6 Reasons You Have To Sell Backup and Disaster Recovery Software
By Frank Colletti, Vice President of Sales, SolarWinds N-able
We’ve all heard the stats:
- 90 percent of businesses losing data from a disaster are forced to shut down within two years.
- The survival rate for companies without a disaster recovery plan is less than 10 percent.
- More than 50 percent of claimants never recoup the losses incurred by a disaster.

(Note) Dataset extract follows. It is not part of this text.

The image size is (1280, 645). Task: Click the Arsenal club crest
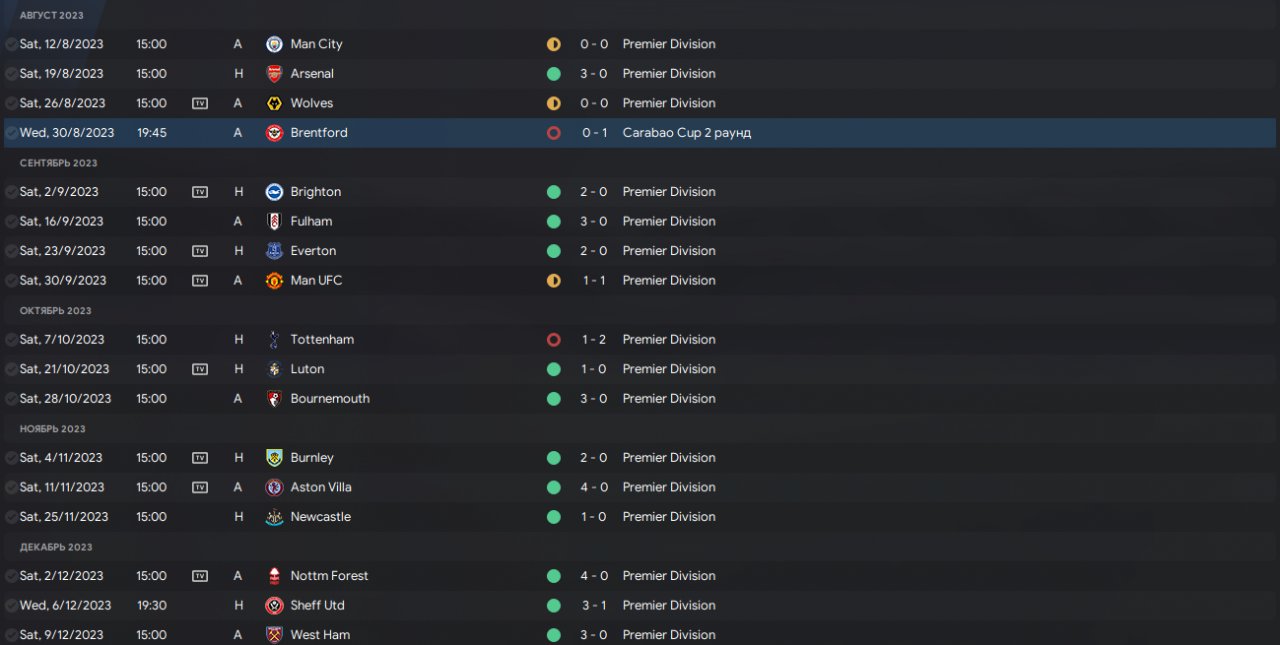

But business owners aren’t motivated by fear and statistics alone. In fact, when it comes to selling backup and disaster recovery (BDR) services, you can’t just scare the customer into the sale. You have to make the business case. Here are six selling points that drive home the value of BDR and will likely resonate with business customers and prospects:
1. BDR Is Good Business
Making a BDR plan requires your customer to take a long, hard look at their businesses, at their processes, software, and more. If your clients want to backup their data and services and then be able to recover them quickly if there’s a disaster, they need to know where that data is, what those services are, and to be able to prioritize them. Which data and services absolutely must be online first? How long can they really go without critical and noncritical data and services? How much does downtime really cost them?
Finding the answers to these and other related questions is at the heart of a solid BDR implementation. Doing so allows your customers to figure out how to protect all their data and services and the most efficient order in which to restore them.